Lucia Capuzzi domenica 2 aprile 2017

Negli ultimi tempi, sono aumentati i sequestri a Gioia Tauro di cocaina proveniente da Santos

La prima linea sono le carceri. Il cuore della battaglia, però, è fuori. Dalle prigioni e dal Brasile. E la posta in gioco è molto più alta della “sovranità” nei padiglioni penitenziari. Il Primeiro comando capital (Pcc) vuole il controllo della «frontiera della coca». I valichi di confine, cioè, che connettono il Gigante del Sud ai Paesi produttori: Colombia, Perù e Bolivia. Non a caso, le “rivolte' sono scoppiate soprattutto nelle carceri più vicine alle zone contese. Il sistema di cogestione con le altre organizzazioni criminali – in primis ComandoVermelho e Familia do Norte – andava bene per rifornire di droga il mercato interno. Ma il Pcc non si accontenta più di essere la prima delle «mafie dei poveri» brasiliane: un giro d’affari da 120 milioni di dollari all’anno, secondo le stime del governo.

Tanto. Eppure poco rispetto a quanto rende la cocaina nel Nord del pianeta. L’ex gruppo di auto-protezione dei detenuti di Taubaté ha fatto strada. Sono trascorsi 24 anni da quando i prigionieri del penitenziario di San Paolo decisero di fare fronte comune contro le violenze delle guardie. L’obiettivo dichiarato era impedire altri massacri, come quello avvenuto l’anno prima a Carandiru, quando la polizia militare assassinò 111 persone. Ben presto, tuttavia, il gruppo si trasformò in una gang criminale. E conquistò gli altri penitenziari paulisti. Per poi estendersi nel resto della città e del Paese. In questo, l’organizzazione – diffusa in 27 Stati – ha seguito le orme del suo più illustre “predecessore” e attuale nemico: il Comando Vermelho. Anche quest’ultimo si formò, negli anni Settanta, nel carcere di Ilha Grande, grazie alla commistione tra detenuti politici e comuni, come gruppo di autodifesa. Ora, però, gestisce lo spaccio in oltre il 30 per cento del territorio di Rio. Al Pcc però non basta, è determinato a fare il grande passo: entrare nel business dell’export di cocaina in Europa. Il controllo del Porto di Santos, a un centinaio di chilometri da San Paolo, offre una preziosa opportunità logistica per accreditarsi di fronte alle multinazionali del narcotraffico, in particolare la ’ndrangheta. I contatti con quest’ultima sono stati già attivati.

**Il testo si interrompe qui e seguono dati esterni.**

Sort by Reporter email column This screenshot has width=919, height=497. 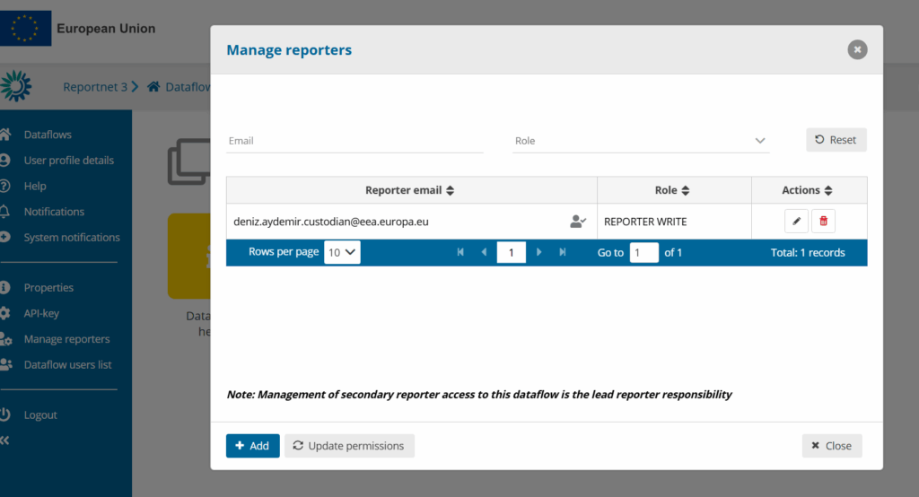tap(410, 190)
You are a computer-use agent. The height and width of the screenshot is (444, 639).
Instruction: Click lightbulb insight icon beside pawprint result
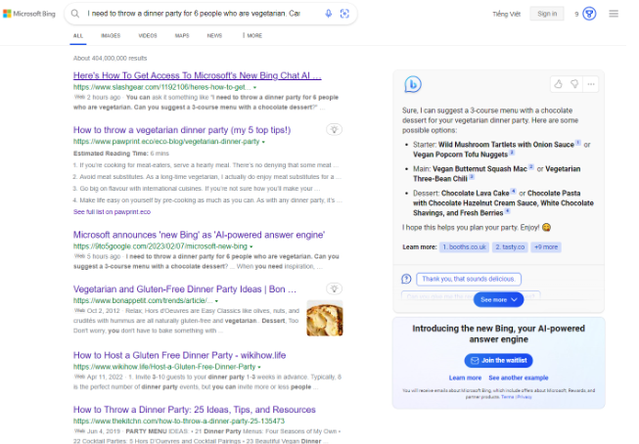pos(334,129)
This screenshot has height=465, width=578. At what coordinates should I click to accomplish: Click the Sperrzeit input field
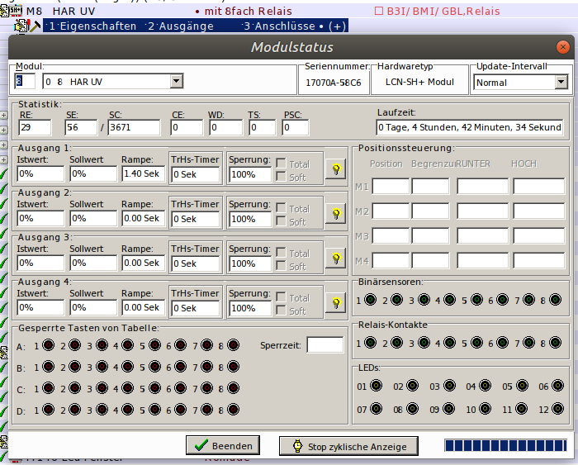325,344
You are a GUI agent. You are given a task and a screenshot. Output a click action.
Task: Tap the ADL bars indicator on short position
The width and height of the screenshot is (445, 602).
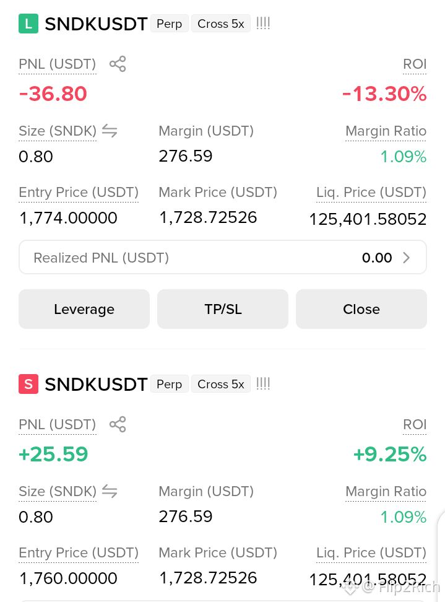263,384
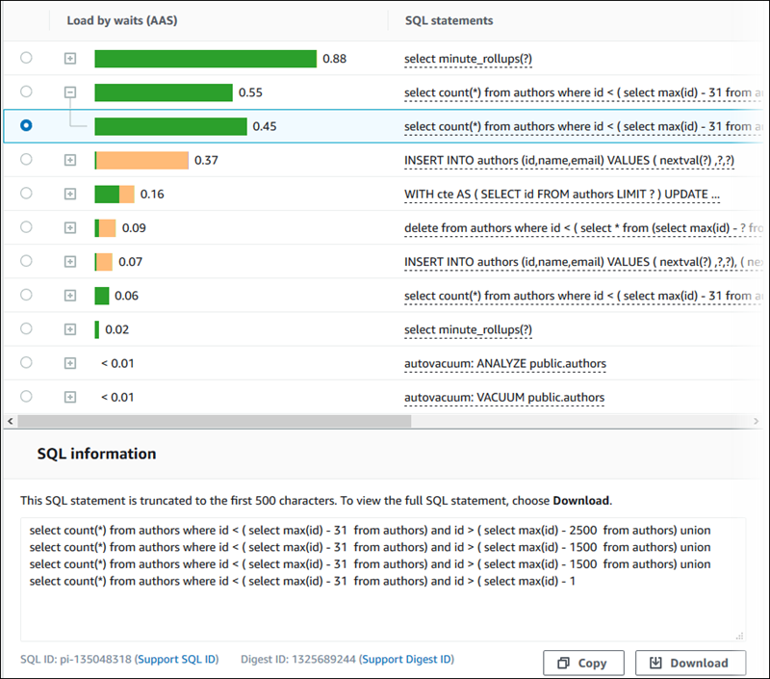Click the Copy button
The height and width of the screenshot is (679, 770).
pyautogui.click(x=583, y=663)
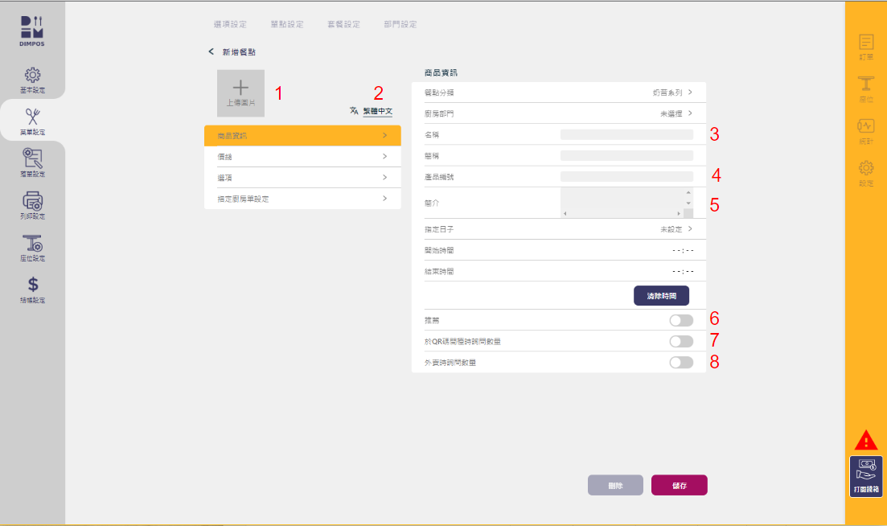Enable the QR code quantity prompt switch
The width and height of the screenshot is (887, 526).
[680, 341]
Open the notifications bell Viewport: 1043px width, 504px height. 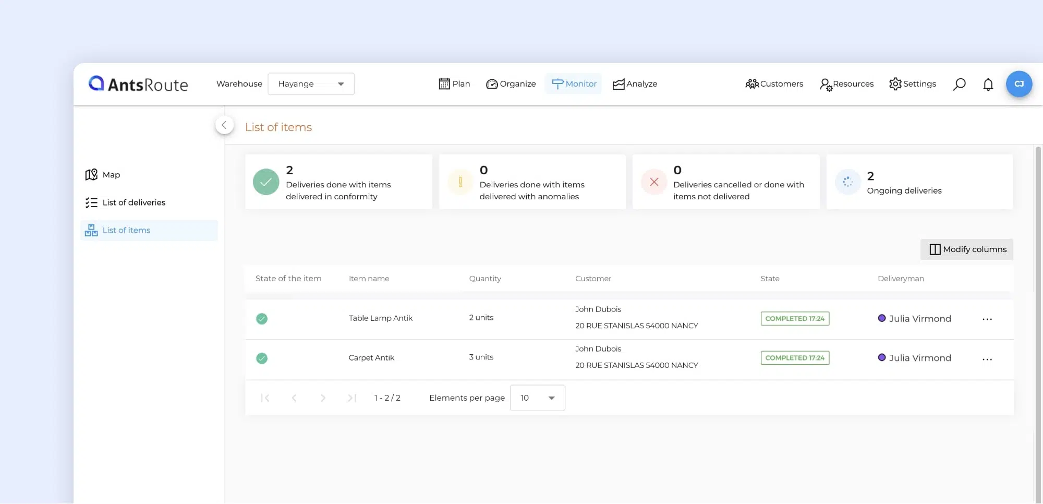[988, 84]
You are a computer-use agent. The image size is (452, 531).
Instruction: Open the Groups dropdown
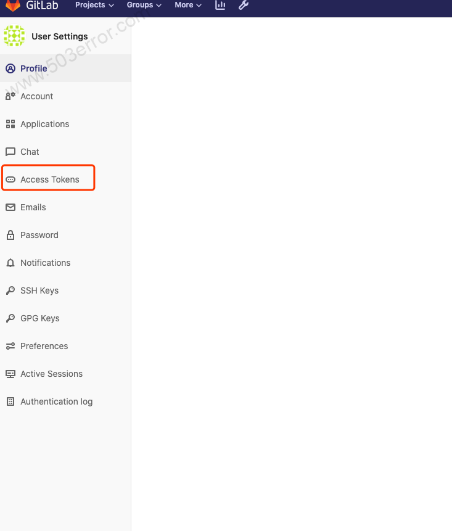[143, 6]
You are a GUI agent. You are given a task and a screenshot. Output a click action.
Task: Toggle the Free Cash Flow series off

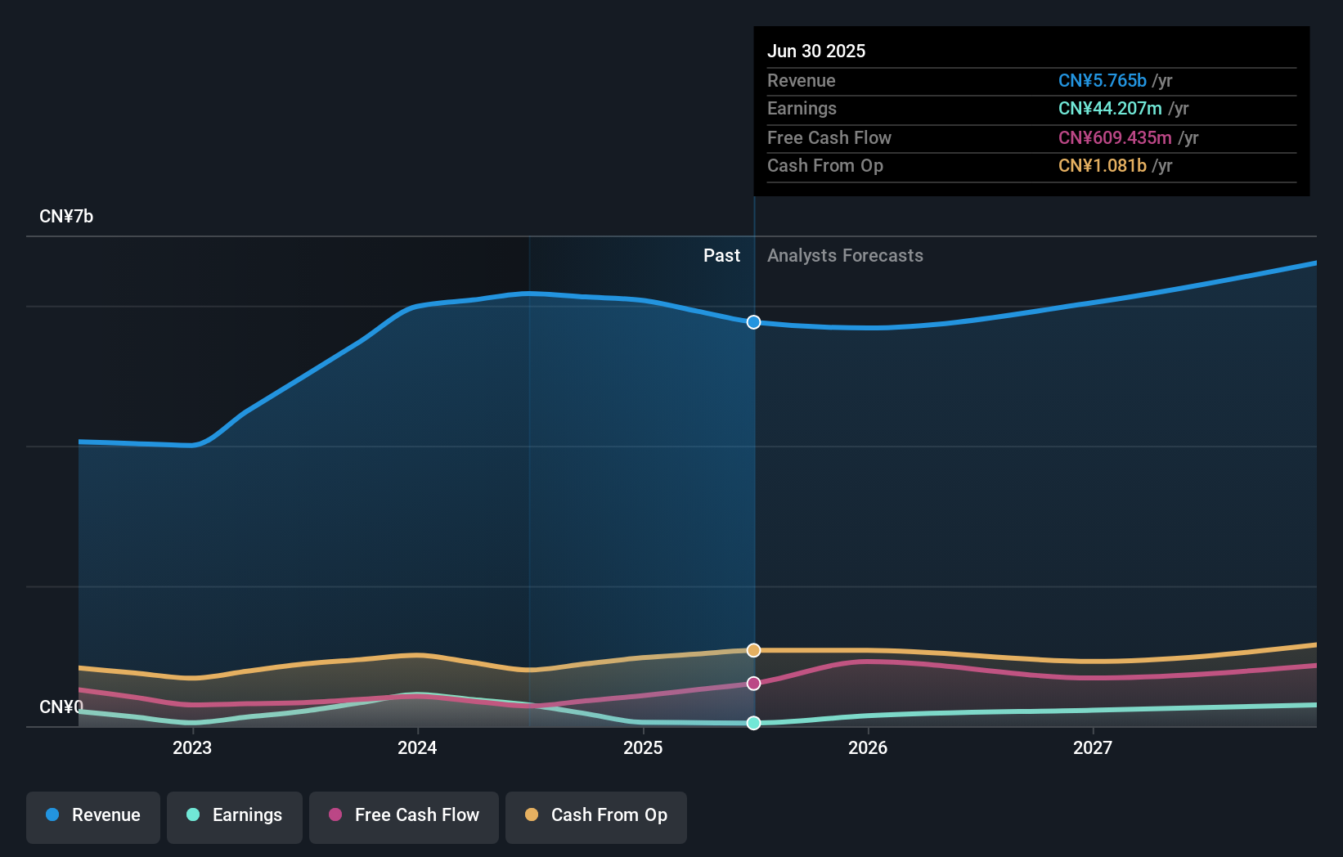coord(403,817)
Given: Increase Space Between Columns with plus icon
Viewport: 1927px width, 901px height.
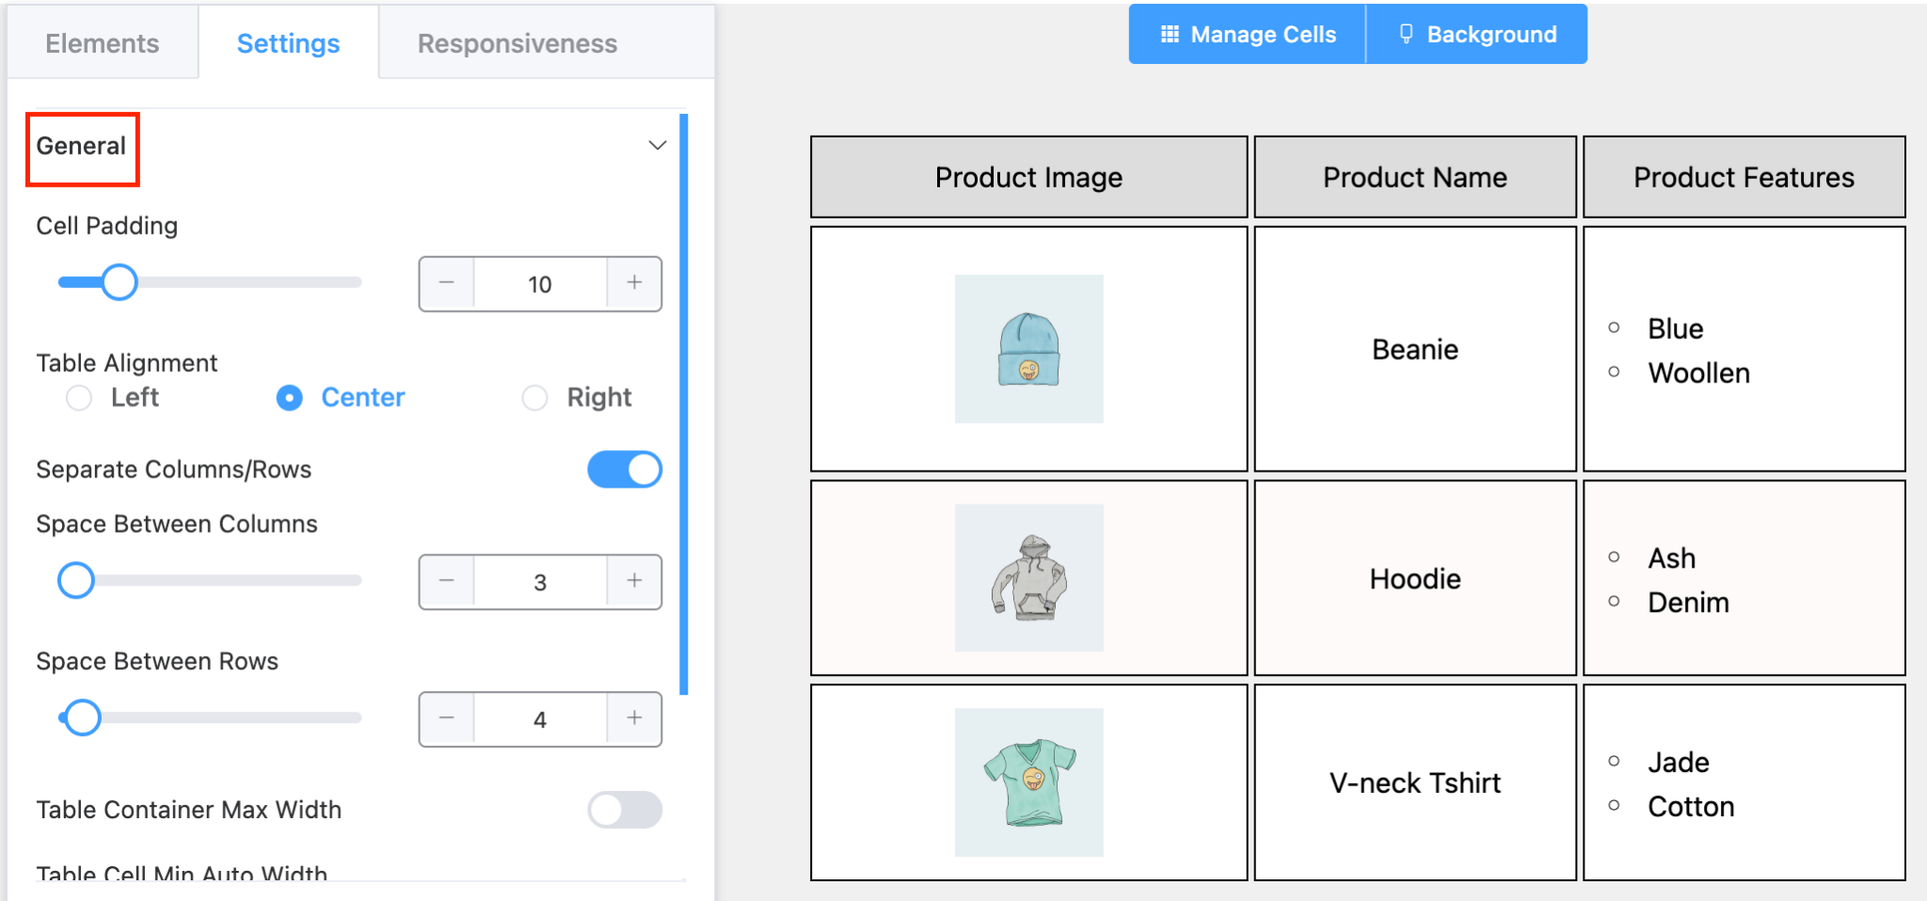Looking at the screenshot, I should click(x=634, y=582).
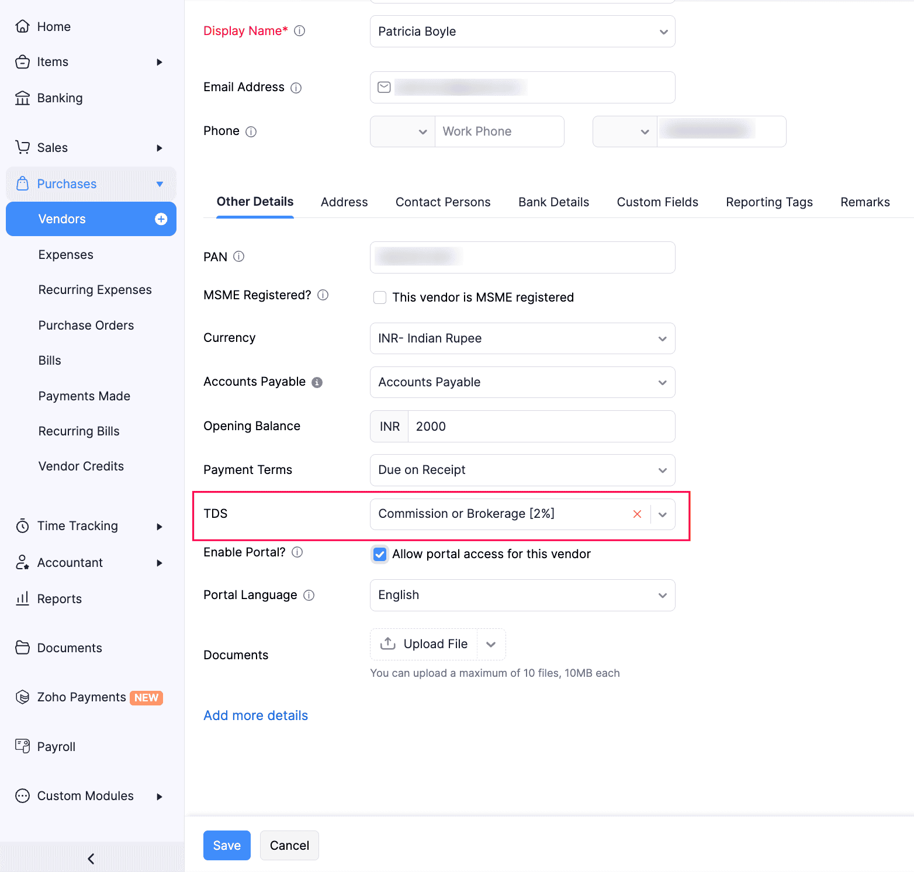Go to the Contact Persons tab

(x=443, y=202)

«Il Pcc esporta già cocaina nel Vecchio Continente, seppur non in quantità consistenti. L’organizzazione, però, si è resa conto che le vendite all’estero fruttano molto. Pertanto, cerca di concentrarsi su quel business», spiega Lyncoln Gakiya, procuratore del Gruppo di azione speciale contro il crimine organizzato. Negli ultimi tempi, sono aumentati i sequestri a Gioia Tauro di cocaina proveniente da Santos. Nel 2014, l’Operazione Oversea, ha messo in luce i contatti tra Pcc e le ’ndrine calabresi. «Certo, il Primeiro comando ha una struttura estremamente decentrata. Ogni “ramo” decide da solo – sostiene Gabriel Feltran, sociologo dell’Università federale São Carlos –. Non tutta l’organizzazione, dunque, si è lanciata nell’export». Finora. A offrire un ulteriore stimolo in tal senso, è il vuoto criminale lasciato dallo scioglimento delle Farc nella vicina Colombia. E il Pcc ha subito cominciato ad affiliarne i transfughi.